* **WHAT IS REQUIRED**:
Set down exactly the stretch of lines below that opens at the line containing "The width and height of the screenshot is (1456, 818)." and continues through the last line of the entries, and nothing else.

Content starts

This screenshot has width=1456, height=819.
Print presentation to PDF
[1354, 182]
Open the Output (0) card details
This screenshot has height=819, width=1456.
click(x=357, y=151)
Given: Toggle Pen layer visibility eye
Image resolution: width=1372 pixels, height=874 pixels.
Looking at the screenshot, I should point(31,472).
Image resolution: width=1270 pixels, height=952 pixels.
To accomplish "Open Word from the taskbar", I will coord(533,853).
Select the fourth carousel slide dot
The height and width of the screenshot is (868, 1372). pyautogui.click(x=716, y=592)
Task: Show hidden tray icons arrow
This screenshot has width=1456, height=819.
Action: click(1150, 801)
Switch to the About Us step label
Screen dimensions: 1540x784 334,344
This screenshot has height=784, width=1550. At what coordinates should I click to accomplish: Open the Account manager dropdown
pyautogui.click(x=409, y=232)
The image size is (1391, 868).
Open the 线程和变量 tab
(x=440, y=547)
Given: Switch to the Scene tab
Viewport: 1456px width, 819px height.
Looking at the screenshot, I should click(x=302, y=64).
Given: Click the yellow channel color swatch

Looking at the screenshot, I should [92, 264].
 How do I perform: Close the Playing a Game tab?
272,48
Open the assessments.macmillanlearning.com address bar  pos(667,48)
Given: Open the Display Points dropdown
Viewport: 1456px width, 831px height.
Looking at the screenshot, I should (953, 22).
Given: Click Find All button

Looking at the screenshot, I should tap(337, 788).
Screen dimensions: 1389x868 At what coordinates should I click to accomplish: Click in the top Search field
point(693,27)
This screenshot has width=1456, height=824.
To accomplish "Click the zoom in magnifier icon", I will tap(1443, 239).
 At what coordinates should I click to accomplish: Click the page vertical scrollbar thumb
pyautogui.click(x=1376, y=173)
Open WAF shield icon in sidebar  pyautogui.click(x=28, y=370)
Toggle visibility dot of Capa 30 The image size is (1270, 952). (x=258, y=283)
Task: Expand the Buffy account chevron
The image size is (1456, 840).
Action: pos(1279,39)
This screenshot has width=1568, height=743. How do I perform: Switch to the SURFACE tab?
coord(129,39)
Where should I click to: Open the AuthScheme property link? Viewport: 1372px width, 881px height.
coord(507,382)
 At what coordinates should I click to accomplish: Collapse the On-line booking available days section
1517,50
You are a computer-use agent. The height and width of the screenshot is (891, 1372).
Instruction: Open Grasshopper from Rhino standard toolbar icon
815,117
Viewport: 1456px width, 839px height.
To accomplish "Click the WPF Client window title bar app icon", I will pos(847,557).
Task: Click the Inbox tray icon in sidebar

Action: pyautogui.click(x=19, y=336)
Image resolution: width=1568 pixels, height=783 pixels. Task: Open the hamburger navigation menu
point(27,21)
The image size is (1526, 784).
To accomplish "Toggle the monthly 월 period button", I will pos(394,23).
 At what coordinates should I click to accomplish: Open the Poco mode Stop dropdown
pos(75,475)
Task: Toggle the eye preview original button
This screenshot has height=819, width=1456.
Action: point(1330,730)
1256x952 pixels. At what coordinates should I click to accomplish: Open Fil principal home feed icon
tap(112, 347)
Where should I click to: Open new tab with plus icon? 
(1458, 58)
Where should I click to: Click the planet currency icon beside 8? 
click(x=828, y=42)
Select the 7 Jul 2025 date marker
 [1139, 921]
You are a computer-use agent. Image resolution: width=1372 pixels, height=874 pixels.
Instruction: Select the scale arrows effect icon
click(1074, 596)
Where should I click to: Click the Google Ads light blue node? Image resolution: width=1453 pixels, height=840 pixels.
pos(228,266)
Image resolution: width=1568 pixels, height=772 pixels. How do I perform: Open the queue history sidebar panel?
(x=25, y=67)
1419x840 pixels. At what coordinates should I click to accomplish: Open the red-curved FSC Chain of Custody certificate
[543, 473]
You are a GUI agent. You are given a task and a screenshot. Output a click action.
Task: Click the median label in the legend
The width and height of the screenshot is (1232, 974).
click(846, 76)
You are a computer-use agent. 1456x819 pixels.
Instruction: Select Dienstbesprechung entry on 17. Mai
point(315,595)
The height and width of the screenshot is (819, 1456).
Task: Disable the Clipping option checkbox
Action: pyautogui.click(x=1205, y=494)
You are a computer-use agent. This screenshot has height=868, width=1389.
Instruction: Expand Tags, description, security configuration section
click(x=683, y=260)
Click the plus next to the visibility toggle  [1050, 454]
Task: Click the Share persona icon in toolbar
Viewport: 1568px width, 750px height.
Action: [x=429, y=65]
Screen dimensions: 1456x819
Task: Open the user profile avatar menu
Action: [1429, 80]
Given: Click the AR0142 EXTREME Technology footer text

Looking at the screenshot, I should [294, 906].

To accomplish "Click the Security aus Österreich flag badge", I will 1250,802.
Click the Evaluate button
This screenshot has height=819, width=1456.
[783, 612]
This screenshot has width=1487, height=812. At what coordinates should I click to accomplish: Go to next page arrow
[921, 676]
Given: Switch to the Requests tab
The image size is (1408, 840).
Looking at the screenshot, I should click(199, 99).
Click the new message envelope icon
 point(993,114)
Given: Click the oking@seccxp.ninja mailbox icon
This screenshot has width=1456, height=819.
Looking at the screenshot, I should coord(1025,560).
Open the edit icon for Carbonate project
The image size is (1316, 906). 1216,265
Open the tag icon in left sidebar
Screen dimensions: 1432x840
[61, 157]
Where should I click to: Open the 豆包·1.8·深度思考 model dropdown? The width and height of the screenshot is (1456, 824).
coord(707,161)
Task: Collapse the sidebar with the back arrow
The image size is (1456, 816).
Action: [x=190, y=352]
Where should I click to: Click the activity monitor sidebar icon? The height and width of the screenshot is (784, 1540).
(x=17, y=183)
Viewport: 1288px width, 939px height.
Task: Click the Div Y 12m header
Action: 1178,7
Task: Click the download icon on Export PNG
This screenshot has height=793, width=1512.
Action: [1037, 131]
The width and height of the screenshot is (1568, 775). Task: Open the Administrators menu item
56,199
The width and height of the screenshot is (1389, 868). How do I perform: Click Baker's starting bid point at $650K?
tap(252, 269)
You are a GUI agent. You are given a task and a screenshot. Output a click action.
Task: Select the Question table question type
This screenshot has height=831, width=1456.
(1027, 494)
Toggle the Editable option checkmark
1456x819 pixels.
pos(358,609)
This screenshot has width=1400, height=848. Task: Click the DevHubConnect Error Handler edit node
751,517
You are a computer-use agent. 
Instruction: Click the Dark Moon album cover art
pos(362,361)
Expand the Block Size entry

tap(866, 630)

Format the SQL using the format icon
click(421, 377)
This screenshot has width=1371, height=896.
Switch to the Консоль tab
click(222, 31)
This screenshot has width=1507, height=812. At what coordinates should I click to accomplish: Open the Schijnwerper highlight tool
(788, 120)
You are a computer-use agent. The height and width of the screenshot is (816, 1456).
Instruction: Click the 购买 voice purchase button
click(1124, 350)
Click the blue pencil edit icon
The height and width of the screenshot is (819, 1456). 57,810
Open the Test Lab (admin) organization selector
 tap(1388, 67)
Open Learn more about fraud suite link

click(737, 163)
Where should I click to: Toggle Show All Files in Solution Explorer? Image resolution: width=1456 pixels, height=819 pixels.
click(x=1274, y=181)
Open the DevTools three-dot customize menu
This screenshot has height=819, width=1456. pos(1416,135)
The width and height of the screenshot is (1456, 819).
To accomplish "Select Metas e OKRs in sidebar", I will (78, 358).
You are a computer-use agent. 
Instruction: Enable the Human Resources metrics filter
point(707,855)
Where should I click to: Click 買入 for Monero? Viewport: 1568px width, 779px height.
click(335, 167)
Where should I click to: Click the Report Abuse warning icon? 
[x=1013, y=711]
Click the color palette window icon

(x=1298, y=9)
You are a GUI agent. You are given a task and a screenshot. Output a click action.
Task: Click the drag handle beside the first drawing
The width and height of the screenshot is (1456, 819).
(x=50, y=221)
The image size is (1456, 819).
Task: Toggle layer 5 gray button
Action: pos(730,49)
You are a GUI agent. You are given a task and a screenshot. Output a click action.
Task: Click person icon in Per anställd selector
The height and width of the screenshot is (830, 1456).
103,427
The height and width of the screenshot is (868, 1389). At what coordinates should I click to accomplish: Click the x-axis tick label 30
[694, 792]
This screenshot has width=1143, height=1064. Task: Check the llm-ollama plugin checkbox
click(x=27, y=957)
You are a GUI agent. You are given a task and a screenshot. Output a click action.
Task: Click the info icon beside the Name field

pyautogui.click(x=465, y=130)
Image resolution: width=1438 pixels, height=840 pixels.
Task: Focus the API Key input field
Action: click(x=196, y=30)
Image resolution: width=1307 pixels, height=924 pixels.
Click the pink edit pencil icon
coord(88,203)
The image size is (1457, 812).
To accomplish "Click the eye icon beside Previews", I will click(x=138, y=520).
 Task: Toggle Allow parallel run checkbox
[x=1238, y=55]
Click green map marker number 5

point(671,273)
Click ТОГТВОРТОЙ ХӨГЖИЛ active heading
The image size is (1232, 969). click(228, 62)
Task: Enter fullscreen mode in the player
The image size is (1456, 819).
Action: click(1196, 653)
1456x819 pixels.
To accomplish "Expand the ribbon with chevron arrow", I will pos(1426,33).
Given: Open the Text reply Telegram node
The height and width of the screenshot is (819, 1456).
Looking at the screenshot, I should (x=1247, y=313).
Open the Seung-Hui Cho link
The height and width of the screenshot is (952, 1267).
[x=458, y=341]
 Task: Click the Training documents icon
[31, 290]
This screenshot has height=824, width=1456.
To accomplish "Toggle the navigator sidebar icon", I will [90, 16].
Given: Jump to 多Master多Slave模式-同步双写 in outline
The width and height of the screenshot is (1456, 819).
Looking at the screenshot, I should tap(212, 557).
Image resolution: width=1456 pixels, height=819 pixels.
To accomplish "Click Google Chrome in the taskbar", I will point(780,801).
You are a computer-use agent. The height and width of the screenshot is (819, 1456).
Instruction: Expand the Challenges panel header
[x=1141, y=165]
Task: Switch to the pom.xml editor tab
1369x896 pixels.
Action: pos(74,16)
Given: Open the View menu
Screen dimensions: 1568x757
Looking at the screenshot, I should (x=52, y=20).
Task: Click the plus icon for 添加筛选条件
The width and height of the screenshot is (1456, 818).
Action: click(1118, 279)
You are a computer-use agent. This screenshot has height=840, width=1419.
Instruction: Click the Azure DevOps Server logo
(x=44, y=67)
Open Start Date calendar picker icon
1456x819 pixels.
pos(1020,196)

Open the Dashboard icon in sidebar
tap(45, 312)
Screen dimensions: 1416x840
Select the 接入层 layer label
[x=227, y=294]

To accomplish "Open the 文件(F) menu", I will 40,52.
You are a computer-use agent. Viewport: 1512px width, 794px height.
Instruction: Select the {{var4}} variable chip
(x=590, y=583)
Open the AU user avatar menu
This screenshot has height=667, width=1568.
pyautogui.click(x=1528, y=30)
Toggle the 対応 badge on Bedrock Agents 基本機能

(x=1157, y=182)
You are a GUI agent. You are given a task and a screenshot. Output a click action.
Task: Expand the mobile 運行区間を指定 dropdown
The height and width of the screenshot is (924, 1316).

Content ends

* **RESPONSE TO THIS EXERCISE**:
The width and height of the screenshot is (1456, 818).
Action: click(1118, 279)
You are a computer-use agent. This screenshot has height=840, width=1419.
Instruction: Click the Azure DevOps Server logo
(x=44, y=67)
Open Start Date calendar picker icon
1456x819 pixels.
pos(1020,196)

Open the Dashboard icon in sidebar
tap(45, 312)
Screen dimensions: 1416x840
Select the 接入层 layer label
[x=227, y=294]

To accomplish "Open the 文件(F) menu", I will 40,52.
You are a computer-use agent. Viewport: 1512px width, 794px height.
Instruction: Select the {{var4}} variable chip
(x=590, y=583)
Open the AU user avatar menu
This screenshot has height=667, width=1568.
pyautogui.click(x=1528, y=30)
Toggle the 対応 badge on Bedrock Agents 基本機能

(x=1157, y=182)
You are a GUI agent. You are given a task and a screenshot. Output a click action.
Task: Expand the mobile 運行区間を指定 dropdown
The height and width of the screenshot is (924, 1316).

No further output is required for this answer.